··· Data supplied ···

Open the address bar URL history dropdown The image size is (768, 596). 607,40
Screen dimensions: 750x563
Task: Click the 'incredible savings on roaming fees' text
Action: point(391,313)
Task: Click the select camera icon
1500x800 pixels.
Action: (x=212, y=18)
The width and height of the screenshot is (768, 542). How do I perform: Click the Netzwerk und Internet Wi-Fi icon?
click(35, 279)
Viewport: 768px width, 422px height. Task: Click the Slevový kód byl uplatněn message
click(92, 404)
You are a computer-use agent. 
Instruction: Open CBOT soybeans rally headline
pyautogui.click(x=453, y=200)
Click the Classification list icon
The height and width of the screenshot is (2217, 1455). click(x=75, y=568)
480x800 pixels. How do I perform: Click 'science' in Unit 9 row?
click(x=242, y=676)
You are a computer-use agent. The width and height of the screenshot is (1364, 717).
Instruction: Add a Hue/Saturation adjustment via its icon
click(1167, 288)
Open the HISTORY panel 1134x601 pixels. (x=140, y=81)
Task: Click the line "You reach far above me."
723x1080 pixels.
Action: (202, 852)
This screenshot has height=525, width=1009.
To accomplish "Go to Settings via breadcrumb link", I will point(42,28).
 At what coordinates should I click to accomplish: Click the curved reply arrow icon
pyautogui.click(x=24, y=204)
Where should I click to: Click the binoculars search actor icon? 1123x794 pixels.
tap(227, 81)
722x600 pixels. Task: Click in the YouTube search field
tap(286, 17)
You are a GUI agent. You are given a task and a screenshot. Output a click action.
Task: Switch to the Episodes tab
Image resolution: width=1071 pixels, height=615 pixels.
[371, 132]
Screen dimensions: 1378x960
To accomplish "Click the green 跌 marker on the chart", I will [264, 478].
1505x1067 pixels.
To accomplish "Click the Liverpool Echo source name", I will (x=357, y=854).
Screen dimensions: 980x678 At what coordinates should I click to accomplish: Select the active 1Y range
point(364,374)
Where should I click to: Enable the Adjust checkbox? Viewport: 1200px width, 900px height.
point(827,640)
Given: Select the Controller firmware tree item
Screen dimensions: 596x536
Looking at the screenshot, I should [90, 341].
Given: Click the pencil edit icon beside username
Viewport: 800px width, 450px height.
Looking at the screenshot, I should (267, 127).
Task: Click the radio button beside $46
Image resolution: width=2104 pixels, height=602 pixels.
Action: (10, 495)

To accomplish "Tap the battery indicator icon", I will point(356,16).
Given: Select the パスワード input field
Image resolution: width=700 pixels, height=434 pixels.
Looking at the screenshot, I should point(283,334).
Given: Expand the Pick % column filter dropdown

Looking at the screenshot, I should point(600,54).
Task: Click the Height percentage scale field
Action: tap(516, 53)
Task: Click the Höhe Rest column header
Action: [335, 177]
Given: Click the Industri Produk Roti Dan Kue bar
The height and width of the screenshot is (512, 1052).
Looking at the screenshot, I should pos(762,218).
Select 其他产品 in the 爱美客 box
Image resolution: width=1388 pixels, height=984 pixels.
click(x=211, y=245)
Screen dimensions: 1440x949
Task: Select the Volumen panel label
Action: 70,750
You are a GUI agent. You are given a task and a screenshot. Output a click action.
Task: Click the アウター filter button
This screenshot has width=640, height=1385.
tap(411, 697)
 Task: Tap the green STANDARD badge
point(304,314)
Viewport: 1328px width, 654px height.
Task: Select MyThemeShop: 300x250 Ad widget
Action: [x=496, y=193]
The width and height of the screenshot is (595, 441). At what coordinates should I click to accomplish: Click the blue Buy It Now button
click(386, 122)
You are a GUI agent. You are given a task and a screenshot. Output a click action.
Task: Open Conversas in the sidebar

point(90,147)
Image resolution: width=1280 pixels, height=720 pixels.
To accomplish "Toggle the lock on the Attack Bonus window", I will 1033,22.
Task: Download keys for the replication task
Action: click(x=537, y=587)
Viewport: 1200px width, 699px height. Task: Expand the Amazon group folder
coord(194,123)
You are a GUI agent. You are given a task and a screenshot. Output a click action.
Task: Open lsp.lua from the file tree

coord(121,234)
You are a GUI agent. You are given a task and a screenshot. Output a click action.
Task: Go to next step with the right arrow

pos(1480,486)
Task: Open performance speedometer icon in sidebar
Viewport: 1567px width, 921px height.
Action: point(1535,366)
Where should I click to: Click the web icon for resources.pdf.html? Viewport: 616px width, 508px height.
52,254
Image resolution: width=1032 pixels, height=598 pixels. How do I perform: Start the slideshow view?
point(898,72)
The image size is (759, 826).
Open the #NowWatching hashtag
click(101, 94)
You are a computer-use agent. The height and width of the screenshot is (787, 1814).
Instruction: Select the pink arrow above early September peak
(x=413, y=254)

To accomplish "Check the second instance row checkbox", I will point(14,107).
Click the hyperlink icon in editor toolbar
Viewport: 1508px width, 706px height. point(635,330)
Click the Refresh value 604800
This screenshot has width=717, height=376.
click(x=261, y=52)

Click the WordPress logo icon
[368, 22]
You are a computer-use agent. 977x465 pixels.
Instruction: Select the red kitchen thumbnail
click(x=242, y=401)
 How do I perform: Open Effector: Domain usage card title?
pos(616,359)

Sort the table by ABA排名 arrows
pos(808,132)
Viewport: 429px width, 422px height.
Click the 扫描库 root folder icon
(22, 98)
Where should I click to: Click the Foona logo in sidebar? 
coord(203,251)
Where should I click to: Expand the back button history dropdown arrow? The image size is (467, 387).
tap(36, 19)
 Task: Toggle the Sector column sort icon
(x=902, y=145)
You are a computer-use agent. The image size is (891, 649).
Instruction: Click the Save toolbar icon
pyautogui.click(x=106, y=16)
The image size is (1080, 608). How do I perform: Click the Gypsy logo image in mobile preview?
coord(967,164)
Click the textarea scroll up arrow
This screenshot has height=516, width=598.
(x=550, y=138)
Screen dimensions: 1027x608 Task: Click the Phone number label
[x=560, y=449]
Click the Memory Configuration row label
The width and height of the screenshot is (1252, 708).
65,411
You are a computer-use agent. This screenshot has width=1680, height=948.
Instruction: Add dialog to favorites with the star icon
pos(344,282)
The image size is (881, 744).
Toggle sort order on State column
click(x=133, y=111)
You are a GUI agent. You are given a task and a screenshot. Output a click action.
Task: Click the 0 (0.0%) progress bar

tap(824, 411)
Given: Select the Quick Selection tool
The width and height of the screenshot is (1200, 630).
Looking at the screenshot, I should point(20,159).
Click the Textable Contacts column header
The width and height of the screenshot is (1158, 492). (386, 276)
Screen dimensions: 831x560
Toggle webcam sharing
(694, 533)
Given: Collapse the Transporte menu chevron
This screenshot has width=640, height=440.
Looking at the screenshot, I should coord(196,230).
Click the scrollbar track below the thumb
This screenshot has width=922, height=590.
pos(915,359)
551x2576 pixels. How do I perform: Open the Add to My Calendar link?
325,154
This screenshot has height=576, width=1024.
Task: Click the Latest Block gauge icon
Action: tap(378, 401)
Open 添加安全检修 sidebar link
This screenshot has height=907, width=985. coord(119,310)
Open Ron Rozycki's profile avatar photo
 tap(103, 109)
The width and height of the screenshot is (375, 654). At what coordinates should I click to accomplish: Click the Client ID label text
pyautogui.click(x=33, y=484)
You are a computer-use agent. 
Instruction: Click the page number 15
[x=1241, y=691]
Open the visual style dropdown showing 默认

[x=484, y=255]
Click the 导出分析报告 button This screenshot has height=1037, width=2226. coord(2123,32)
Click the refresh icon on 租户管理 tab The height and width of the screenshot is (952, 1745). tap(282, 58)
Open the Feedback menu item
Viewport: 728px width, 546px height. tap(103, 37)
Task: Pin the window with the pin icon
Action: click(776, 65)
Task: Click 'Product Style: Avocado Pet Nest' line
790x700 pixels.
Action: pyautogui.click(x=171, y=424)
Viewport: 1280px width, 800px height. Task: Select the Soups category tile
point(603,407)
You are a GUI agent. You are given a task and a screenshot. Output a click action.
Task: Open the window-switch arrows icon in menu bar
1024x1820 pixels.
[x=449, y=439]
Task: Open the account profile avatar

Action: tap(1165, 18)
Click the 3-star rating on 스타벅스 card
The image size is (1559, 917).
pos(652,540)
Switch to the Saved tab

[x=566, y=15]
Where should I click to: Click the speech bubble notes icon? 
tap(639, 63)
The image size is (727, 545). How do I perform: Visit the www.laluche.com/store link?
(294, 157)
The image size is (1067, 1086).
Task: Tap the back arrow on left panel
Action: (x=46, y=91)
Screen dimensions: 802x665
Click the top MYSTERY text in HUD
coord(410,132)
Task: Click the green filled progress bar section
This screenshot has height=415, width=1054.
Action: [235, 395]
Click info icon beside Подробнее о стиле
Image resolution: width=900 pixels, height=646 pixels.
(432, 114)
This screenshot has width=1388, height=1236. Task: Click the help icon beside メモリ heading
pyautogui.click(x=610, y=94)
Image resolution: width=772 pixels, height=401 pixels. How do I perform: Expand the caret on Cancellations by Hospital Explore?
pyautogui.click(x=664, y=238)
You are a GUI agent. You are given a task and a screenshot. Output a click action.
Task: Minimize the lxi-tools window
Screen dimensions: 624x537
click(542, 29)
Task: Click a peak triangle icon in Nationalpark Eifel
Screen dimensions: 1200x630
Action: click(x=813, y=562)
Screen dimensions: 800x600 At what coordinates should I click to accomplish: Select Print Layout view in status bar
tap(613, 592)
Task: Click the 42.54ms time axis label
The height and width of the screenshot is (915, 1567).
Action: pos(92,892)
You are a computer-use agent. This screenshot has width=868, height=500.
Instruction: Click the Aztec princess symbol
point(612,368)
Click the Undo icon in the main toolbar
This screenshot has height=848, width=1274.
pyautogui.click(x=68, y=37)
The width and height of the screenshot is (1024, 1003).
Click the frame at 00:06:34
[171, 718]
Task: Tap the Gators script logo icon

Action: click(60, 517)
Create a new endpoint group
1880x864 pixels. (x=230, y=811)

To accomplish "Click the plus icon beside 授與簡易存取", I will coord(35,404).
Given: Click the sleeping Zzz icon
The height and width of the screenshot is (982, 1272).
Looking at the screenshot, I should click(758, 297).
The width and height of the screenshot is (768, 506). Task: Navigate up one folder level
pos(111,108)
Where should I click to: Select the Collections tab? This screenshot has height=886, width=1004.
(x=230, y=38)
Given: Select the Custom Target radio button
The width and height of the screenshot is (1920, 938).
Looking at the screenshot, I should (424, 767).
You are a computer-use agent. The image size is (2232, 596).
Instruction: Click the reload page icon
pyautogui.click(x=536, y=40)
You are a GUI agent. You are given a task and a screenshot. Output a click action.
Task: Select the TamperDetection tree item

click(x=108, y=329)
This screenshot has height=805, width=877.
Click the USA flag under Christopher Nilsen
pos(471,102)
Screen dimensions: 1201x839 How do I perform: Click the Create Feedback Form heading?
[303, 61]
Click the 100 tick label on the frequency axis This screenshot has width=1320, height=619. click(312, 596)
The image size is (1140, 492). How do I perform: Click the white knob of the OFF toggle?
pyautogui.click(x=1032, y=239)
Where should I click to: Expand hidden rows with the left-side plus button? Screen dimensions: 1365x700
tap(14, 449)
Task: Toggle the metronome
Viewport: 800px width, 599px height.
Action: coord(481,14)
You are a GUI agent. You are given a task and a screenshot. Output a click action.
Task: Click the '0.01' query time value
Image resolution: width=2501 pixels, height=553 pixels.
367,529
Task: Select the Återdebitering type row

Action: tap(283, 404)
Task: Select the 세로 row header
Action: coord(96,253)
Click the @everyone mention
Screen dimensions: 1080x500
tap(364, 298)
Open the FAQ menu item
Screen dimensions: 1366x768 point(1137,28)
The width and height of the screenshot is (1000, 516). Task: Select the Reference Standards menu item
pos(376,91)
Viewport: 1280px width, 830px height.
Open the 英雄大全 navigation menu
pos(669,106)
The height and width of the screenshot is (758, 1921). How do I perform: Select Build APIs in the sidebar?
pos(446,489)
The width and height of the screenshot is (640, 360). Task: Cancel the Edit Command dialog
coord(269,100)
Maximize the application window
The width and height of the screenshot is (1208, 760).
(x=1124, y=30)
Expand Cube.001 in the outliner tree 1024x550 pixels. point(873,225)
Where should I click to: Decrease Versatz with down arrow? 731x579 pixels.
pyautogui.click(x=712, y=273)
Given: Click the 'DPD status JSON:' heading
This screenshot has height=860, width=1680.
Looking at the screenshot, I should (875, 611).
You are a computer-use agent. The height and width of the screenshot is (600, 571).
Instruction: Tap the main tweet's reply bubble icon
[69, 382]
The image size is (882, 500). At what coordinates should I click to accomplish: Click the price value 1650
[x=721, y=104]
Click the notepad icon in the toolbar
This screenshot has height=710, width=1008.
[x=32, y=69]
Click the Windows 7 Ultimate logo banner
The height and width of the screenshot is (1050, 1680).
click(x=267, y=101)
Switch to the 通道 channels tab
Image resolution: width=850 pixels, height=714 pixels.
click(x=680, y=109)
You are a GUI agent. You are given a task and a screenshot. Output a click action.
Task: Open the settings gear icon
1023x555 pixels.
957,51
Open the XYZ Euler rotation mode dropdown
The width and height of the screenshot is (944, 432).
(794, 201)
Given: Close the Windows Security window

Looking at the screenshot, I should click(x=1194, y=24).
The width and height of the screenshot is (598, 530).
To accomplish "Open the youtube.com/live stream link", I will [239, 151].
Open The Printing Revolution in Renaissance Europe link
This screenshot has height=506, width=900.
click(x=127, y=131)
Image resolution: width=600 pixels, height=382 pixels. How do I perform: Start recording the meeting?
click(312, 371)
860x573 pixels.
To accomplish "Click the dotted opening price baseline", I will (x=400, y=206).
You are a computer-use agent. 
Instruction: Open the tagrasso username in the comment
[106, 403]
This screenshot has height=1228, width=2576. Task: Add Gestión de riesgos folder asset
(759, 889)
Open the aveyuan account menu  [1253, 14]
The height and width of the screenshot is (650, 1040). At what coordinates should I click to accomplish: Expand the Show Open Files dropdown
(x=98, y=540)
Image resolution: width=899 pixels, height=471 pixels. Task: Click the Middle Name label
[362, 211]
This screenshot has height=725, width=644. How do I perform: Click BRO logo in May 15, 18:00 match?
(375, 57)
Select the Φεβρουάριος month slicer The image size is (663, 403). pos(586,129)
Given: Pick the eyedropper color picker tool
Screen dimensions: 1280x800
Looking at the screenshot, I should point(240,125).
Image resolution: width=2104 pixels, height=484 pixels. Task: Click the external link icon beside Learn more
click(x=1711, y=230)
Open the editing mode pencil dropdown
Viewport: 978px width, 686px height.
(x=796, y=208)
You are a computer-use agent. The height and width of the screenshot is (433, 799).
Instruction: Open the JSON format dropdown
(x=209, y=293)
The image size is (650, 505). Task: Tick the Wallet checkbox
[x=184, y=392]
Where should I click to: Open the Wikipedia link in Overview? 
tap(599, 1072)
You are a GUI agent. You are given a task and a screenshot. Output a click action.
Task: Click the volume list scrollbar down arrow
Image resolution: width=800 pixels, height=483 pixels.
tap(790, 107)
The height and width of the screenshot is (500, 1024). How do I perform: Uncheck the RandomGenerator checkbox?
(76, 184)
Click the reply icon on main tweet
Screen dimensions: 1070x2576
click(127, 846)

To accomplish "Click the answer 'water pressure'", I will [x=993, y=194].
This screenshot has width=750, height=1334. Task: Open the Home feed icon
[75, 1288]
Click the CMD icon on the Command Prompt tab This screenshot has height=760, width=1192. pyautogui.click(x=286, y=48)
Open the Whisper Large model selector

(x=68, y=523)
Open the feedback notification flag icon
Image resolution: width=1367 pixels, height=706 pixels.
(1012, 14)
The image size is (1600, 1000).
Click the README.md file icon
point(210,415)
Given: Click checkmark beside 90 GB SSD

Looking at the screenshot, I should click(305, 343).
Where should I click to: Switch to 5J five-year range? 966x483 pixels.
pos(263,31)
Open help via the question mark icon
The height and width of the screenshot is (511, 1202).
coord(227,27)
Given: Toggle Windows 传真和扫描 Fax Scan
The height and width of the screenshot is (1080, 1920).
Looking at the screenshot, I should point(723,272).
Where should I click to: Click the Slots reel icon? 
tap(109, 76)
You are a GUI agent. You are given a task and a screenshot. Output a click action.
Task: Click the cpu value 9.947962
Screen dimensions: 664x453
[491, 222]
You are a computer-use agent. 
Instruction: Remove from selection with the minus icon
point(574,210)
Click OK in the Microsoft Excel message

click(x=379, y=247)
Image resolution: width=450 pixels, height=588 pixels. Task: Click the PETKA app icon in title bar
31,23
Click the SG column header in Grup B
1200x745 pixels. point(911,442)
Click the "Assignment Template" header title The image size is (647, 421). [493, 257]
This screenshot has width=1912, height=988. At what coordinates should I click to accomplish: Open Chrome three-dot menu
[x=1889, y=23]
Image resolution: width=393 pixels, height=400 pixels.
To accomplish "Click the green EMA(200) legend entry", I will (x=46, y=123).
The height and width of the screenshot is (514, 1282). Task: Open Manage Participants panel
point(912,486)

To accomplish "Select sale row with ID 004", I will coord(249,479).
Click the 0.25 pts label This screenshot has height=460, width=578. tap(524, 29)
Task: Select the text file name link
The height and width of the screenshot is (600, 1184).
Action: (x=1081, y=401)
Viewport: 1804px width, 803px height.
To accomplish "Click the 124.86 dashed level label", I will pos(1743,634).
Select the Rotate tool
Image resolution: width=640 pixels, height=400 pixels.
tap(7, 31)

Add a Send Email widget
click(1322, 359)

···

**Aim of the task:** Out of the data above, transcribe exactly and only the lines starting with the line that has "Click the 扫描库 root folder icon" and going on through the line that has "Given: Collapse the Transporte menu chevron", both included.

**Answer below:**
Click the 扫描库 root folder icon
(22, 98)
Where should I click to: Click the Foona logo in sidebar? 
coord(203,251)
Where should I click to: Expand the back button history dropdown arrow? The image size is (467, 387).
tap(36, 19)
 Task: Toggle the Sector column sort icon
(x=902, y=145)
You are a computer-use agent. The image size is (891, 649).
Instruction: Click the Save toolbar icon
pyautogui.click(x=106, y=16)
The image size is (1080, 608). How do I perform: Click the Gypsy logo image in mobile preview?
coord(967,164)
Click the textarea scroll up arrow
This screenshot has height=516, width=598.
(x=550, y=138)
Screen dimensions: 1027x608 Task: Click the Phone number label
[x=560, y=449]
Click the Memory Configuration row label
The width and height of the screenshot is (1252, 708).
65,411
You are a computer-use agent. This screenshot has width=1680, height=948.
Instruction: Add dialog to favorites with the star icon
pos(344,282)
The image size is (881, 744).
Toggle sort order on State column
click(x=133, y=111)
You are a GUI agent. You are given a task and a screenshot. Output a click action.
Task: Click the 0 (0.0%) progress bar

tap(824, 411)
Given: Select the Quick Selection tool
The width and height of the screenshot is (1200, 630).
Looking at the screenshot, I should point(20,159).
Click the Textable Contacts column header
The width and height of the screenshot is (1158, 492). (386, 276)
Screen dimensions: 831x560
Toggle webcam sharing
(694, 533)
Given: Collapse the Transporte menu chevron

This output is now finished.